Obama highlights plans for high-speed rail in at least 10 regions

Saturday, April 18, 2009

From the New York Times. Here's my preferred one:

Primarily because it's a route that would easily link up with Canada (Vancouver) and hopefully spur high-speed rail there, and also because there seems to be a lot of political will in Oregon to be a pioneer in environmental technology, and this would be a nice touch as well. The total route would be about 600 km from Vancouver to Eugene, and would serve at least 10 million people, perhaps more when neighboring communities within an hour or so by car are factored in.

But then again each other route also has its own importance and I don't want to pretend I've compared the costs and benefits of each.

Also notice that VP Joe Biden is there at the press conference too; he's been an advocate of rail since the dawn of history.

So what sort of timeline are we looking at? Apparently the money will begin to be handed out by the end of the summer. The problem is with how little money there is - $8 billion to start, and $1 billion a year after that. A route proposed in Canada from Calgary to Edmonton for example is expected to cost $3 billion to $12 billion.

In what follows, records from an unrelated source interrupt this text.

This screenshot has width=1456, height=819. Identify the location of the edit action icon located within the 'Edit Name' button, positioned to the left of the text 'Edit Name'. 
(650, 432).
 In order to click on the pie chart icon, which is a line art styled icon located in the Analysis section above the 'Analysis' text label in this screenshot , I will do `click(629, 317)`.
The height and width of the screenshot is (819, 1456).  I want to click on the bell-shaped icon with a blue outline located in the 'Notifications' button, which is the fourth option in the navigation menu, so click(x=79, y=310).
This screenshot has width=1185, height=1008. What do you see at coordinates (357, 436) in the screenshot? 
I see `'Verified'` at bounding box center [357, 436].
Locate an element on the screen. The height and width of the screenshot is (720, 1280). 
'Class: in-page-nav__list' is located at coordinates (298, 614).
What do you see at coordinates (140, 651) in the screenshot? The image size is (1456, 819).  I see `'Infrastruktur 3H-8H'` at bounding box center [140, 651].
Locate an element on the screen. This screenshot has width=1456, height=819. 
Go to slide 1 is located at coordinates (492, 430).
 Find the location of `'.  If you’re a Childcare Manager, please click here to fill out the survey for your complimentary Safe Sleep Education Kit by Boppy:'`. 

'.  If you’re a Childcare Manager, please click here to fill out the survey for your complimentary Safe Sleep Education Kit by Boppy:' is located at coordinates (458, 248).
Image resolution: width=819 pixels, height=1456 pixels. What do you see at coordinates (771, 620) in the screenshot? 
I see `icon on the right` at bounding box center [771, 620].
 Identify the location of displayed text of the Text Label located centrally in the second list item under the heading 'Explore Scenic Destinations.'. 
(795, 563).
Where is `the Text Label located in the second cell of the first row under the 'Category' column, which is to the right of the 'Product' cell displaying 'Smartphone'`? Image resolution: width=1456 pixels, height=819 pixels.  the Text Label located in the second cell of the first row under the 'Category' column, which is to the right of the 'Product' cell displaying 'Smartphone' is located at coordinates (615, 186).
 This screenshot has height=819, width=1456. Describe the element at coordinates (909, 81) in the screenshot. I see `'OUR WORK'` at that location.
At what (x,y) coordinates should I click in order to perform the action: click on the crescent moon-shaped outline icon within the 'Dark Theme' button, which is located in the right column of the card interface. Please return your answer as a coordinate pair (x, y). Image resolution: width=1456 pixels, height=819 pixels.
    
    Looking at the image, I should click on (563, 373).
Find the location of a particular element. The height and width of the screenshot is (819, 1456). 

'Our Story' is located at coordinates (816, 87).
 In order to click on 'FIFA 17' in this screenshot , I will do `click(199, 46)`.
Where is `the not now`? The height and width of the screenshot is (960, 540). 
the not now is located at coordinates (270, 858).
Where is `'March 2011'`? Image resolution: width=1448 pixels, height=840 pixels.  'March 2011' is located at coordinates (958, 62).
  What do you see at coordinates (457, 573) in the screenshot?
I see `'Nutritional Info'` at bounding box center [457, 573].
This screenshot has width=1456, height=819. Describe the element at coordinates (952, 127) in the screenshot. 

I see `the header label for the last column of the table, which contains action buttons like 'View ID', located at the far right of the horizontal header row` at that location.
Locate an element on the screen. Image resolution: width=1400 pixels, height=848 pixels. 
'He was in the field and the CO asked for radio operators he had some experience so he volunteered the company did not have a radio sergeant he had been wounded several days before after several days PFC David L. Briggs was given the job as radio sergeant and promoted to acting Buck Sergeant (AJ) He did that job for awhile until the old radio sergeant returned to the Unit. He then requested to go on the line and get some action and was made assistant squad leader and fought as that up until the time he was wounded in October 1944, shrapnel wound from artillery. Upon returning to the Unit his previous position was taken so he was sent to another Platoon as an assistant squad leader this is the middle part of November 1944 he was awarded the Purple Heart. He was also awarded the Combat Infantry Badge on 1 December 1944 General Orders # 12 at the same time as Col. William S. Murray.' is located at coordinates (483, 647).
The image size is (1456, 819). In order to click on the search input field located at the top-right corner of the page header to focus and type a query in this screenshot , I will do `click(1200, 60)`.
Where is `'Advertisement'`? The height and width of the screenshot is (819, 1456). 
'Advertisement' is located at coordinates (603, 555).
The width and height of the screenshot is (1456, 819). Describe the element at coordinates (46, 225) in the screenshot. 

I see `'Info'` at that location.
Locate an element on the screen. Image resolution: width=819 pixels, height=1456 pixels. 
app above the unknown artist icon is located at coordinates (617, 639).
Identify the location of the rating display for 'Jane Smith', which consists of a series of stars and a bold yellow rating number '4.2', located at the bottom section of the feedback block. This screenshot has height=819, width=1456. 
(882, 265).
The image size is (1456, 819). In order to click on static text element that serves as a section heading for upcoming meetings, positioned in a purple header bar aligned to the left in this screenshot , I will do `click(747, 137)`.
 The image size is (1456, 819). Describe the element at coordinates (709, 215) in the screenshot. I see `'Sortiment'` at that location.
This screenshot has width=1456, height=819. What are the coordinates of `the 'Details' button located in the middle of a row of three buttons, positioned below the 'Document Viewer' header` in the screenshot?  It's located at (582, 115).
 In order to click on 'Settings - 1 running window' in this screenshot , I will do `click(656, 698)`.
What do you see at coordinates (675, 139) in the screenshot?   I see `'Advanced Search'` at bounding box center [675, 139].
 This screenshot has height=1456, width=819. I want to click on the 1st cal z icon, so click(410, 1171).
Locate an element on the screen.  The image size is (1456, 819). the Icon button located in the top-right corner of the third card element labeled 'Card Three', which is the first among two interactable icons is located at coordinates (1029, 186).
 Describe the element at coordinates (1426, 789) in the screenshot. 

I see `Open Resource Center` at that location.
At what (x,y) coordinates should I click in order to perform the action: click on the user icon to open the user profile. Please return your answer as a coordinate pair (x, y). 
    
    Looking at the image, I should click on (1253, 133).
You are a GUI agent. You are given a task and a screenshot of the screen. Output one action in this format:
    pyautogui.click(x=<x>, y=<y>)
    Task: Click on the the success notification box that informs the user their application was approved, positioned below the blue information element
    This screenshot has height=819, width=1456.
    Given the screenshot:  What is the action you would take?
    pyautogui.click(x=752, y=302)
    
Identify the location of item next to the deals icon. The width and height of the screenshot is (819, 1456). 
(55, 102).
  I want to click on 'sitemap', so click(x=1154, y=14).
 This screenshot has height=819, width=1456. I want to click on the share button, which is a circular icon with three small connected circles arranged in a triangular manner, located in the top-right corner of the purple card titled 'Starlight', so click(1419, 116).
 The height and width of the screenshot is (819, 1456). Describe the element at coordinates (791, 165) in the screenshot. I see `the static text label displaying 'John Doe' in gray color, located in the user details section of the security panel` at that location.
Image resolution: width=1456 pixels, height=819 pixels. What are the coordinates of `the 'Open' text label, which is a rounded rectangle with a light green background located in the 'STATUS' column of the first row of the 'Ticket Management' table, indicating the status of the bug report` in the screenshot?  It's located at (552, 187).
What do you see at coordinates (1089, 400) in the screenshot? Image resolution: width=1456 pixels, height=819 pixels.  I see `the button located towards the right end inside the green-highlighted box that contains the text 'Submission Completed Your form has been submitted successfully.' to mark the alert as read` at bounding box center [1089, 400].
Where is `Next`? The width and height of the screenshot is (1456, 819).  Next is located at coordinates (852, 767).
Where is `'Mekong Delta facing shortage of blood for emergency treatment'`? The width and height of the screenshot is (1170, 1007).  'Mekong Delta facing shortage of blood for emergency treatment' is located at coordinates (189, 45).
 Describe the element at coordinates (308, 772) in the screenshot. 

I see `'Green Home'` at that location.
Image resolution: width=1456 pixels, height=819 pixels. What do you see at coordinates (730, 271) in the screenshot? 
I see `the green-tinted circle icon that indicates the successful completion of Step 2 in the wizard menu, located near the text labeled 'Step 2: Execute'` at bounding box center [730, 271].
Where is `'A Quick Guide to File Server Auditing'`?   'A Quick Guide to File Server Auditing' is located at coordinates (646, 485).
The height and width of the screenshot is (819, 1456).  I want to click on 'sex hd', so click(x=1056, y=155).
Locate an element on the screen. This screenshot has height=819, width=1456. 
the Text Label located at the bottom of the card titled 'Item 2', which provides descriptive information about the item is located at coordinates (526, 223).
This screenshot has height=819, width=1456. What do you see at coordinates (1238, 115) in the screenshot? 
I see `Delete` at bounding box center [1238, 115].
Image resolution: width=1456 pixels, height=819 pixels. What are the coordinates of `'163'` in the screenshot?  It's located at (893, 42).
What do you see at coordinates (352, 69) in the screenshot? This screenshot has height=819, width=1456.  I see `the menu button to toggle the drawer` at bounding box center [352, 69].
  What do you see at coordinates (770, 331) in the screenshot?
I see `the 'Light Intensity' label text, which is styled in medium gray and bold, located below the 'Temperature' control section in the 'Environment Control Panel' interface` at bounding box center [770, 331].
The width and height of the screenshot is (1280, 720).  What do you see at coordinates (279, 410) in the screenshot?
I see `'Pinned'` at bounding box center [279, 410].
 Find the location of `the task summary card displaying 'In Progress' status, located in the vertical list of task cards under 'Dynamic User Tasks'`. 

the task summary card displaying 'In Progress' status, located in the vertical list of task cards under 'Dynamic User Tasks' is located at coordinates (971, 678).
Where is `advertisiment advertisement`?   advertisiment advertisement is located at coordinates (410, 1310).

That's only $2.5 billion to $10 billion in USD (right now anyway) so not sure how far the $8 billion could stretch here as that would only be $800 million per project if it was really going out to all ten (or more).

Since this isn't my specialty perhaps I'll end this with a question for those in the know: just how much of a jumpstart is $8 billion plus $1 billion a year, and should it be focused on a single or small number of routes or is spreading it around to each one of ten really effective?

1 comments:

Anonymous said...

Let them adopt the TGV! It works great!